● Supplied material
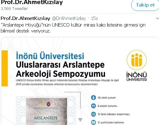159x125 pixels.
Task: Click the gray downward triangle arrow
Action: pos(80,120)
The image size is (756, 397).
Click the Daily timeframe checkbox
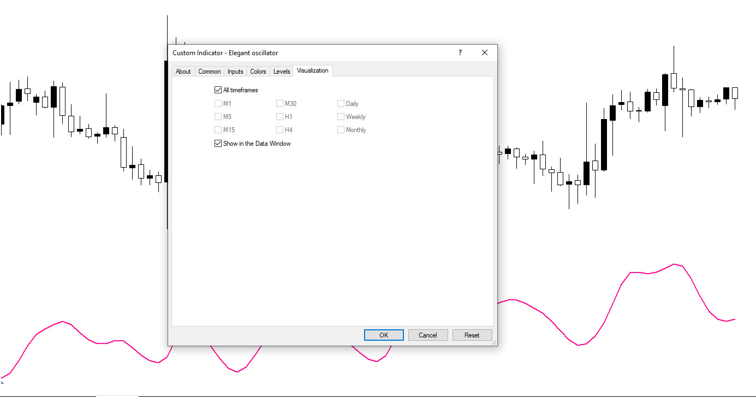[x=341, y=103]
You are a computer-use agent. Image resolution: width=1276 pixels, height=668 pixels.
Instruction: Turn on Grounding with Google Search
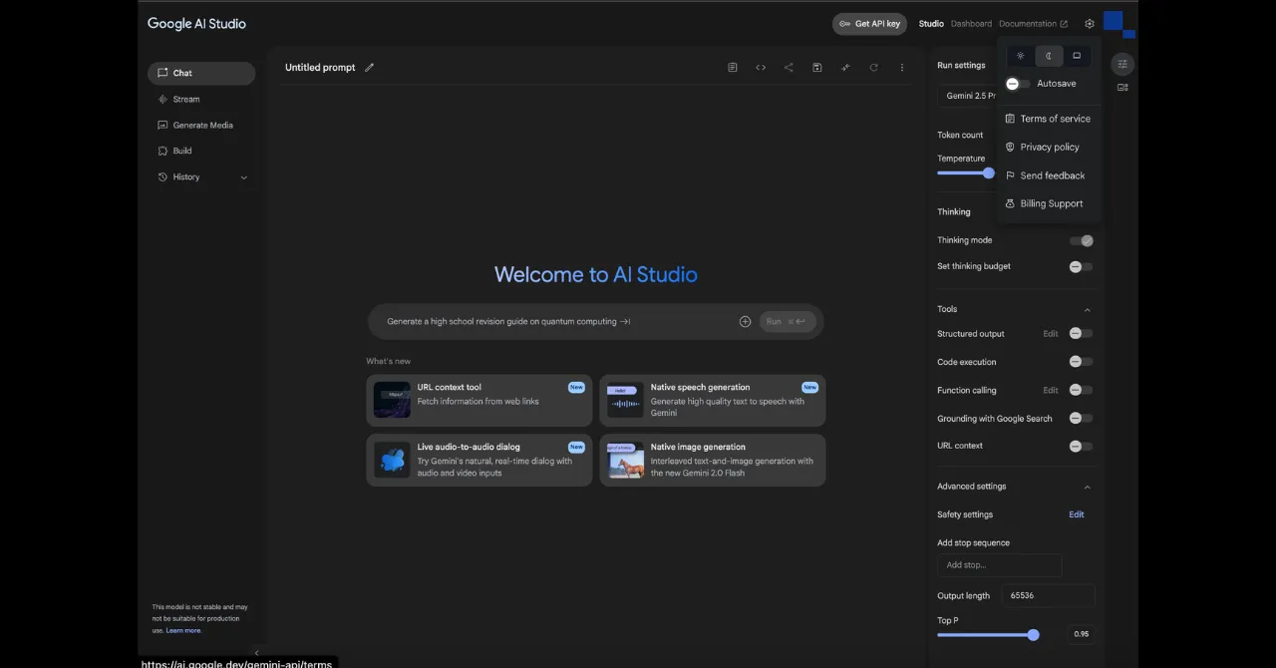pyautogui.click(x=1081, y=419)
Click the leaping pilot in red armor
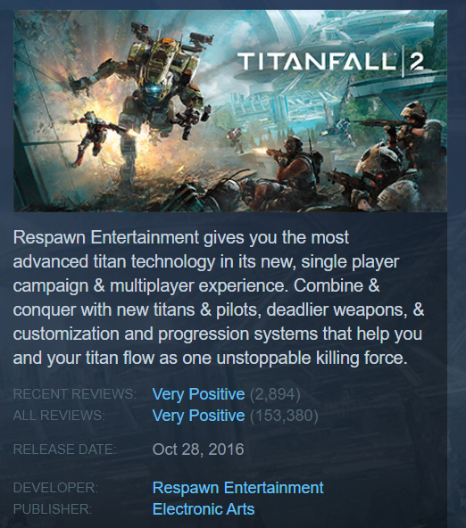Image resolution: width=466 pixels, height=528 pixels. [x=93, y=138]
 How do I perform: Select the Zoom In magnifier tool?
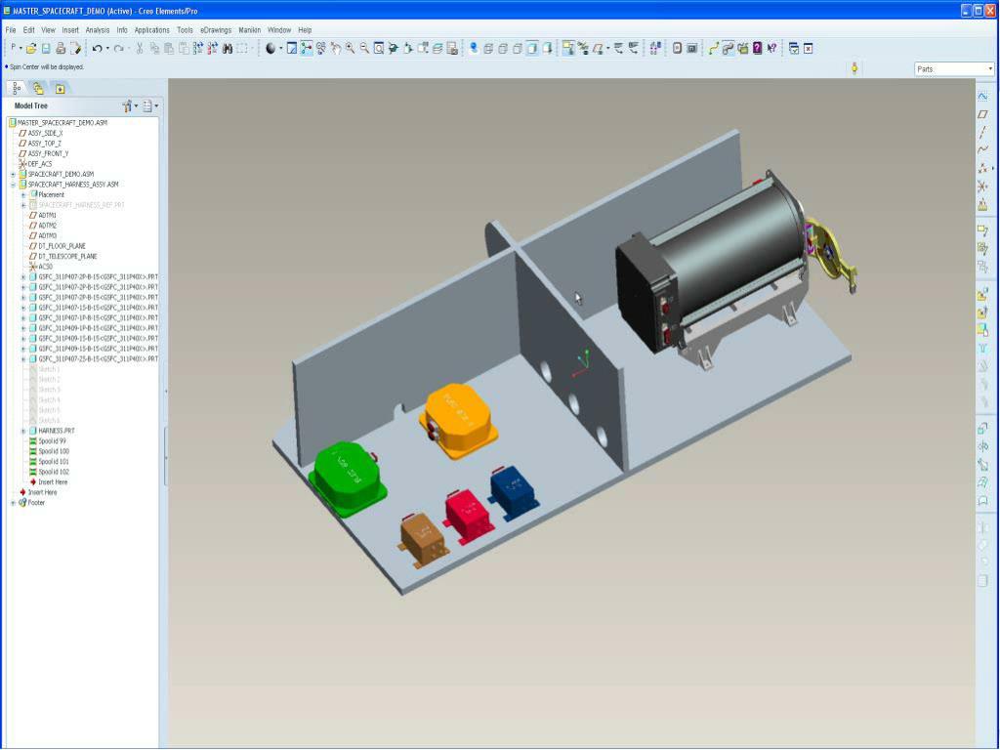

● Exercise objective
Please lay out every line of the items above as a Markdown table with the columns "Row" and "Line," numbering the rows and skipping blank lines. Leave the pictures out.

● Solution below
| Row | Line |
|---|---|
| 1 | 159x125 pixels. |
| 2 | Task: Click the gray downward triangle arrow |
| 3 | Action: pos(80,120) |
| 4 | The image size is (756, 397). |
| 5 | Click the Daily timeframe checkbox |
| 6 | [x=341, y=103] |
| 7 | You are a computer-use agent. Image resolution: width=1276 pixels, height=668 pixels. |
| 8 | Instruction: Turn on Grounding with Google Search |
| 9 | pyautogui.click(x=1081, y=419) |
| 10 | Click the leaping pilot in red armor |
| 11 | Image resolution: width=466 pixels, height=528 pixels. [x=93, y=138] |
| 12 |  How do I perform: Select the Zoom In magnifier tool? |